BRIEF DESCRIPTION OF THE DRAWINGS

So that it may be better understood, at least one embodiment of the present invention will be now be described by way of example only, with reference to the following Figures:

FIG. 1 is a schematic rear view of the audio amplification apparatus of the present invention connected to a personal navigation device;

FIG. 2 is a schematic front view of the audio amplification apparatus of FIG. 1;

FIG. 3 is a diagram of the present invention within a casing;

FIG. 4 is a schematic rear view of the audio amplification apparatus of the present invention connected to a personal navigation device further including a mount; and

FIG. 5 is a schematic front view of the mount of FIG. 4.

DETAILED DESCRIPTION OF THE INVENTION

With reference to all of the Figures, there is shown an audio amplification apparatus generally indicated 10 attached to a personal navigation device (PND) generally indicated 20. In this example the PND 20 is a satellite navigation device comprising a front panel 21 including a screen 22 for relaying visual instructions to a user, and a rear panel 23 including a loudspeaker 24 for relaying audible instructions to a user. The PND 20 further comprises a power input port 25 through which the PND 20 can be powered by an external power source (not shown).

The apparatus 10 comprises a vibration transducer, generally indicated 30 and in this example a contact microphone, and an amplifier, generally indicated 40. The apparatus 10 is connected to an audio output device, generally indicated 60, which comprises in this example an earpiece.

The amplifier 40 is an audio amplifier arranged to amplify a signal from the vibration transducer 30, which picks up vibrations originating from the loudspeaker 24 of the PND 20 and transmitting it via the earpiece 60 to a user. The components and structure of such audio amplifiers are well known in the art and therefore do not require further discussion herein.

The amplifier 40 is housed within a rigid plastic casing 41 having a front panel 42 and a rear panel 43, and side edges 44,45,46,47. Volume adjustment buttons 48a and 48b to raise and lower the volume are disposed on the front panel 42, though alternative volume adjustment means could instead be provided. Disposed on side edge 44 is a power input port 49 and a power output port 50. The power output port 50 permits coupling of the amplifier 40 to the PND 20 so that the apparatus 10 can power and/or charge the batteries of said PND 20, should they be present. In this example, the power output port 50 is a 5v dc miniUSB port, though alternatives could be used depending on the type of power input port 25 of the PND 20 for which the apparatus 10 is intended. The power input port 49 in this example is a 5v dc microUSB socket. The amplifier 40 may be powered by an external power source such as mains power or the battery of a vehicle, and be coupled to this device by a cable 51 having a suitable plug for connection to the external power source.

********************

Brief A: Reproduce the audio amplifier description word for word, everything from "FIG. 3 is a" down to "source (not shown).".
Brief B: According to the audio amplifier description, what is the power input port 49 in this example?

Dataset extract:
********************

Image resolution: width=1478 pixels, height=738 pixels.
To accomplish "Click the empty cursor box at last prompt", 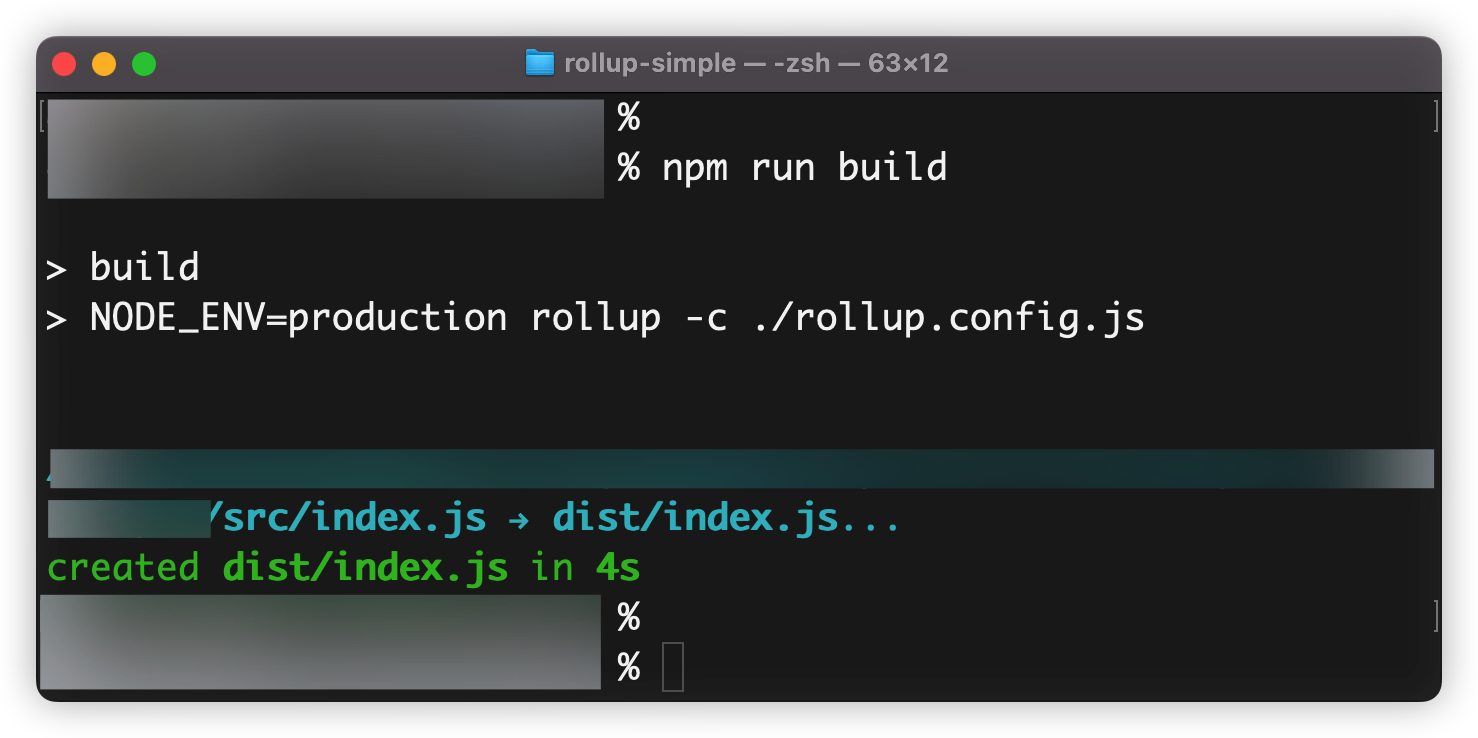I will [673, 667].
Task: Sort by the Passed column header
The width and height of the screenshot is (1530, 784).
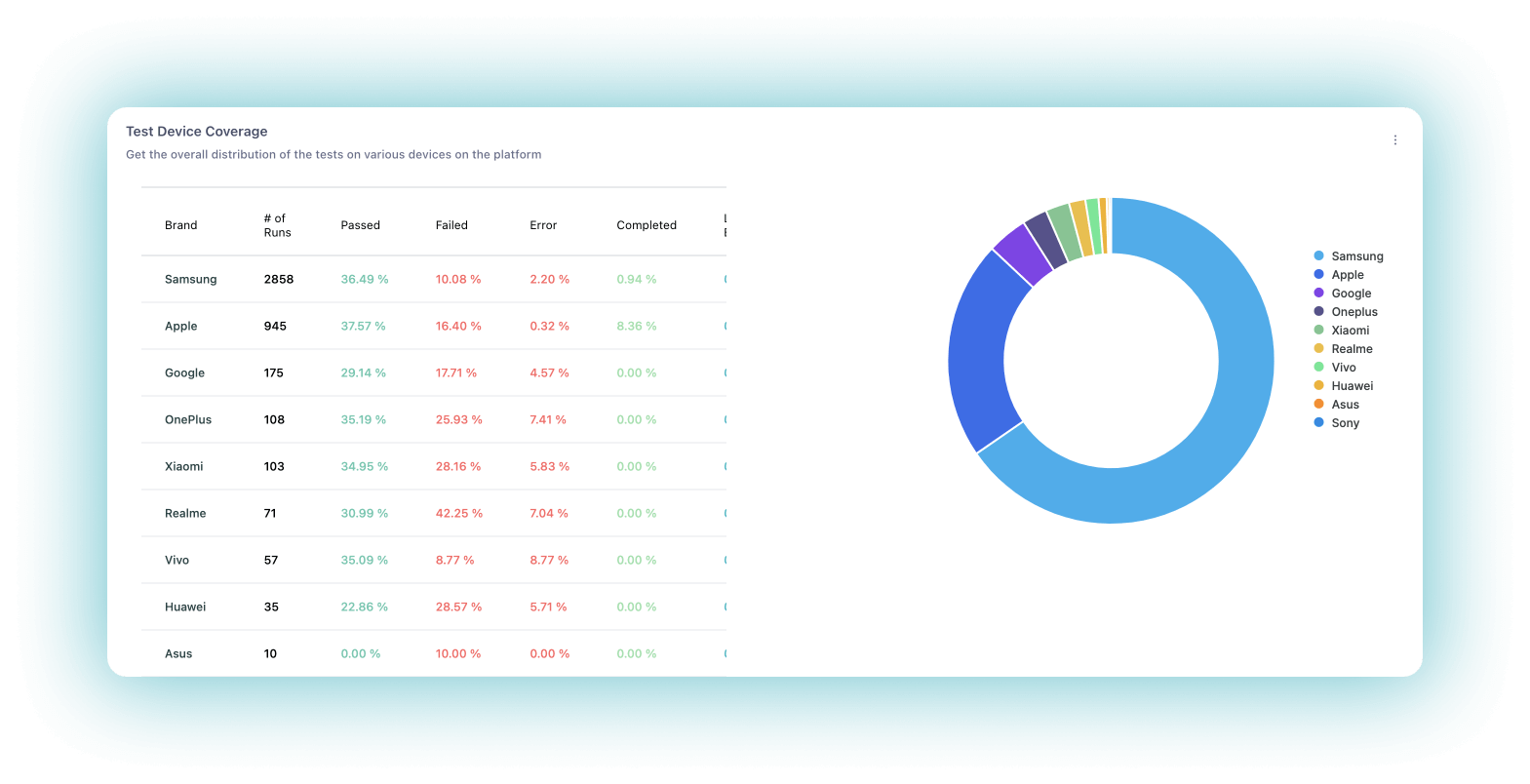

********************

Written reply A:
FIG. 3 is a diagram of the present invention within a casing;

FIG. 4 is a schematic rear view of the audio amplification apparatus of the present invention connected to a personal navigation device further including a mount; and

FIG. 5 is a schematic front view of the mount of FIG. 4.

DETAILED DESCRIPTION OF THE INVENTION

With reference to all of the Figures, there is shown an audio amplification apparatus generally indicated 10 attached to a personal navigation device (PND) generally indicated 20. In this example the PND 20 is a satellite navigation device comprising a front panel 21 including a screen 22 for relaying visual instructions to a user, and a rear panel 23 including a loudspeaker 24 for relaying audible instructions to a user. The PND 20 further comprises a power input port 25 through which the PND 20 can be powered by an external power source (not shown).

Written reply B: A 5v dc microUSB socket.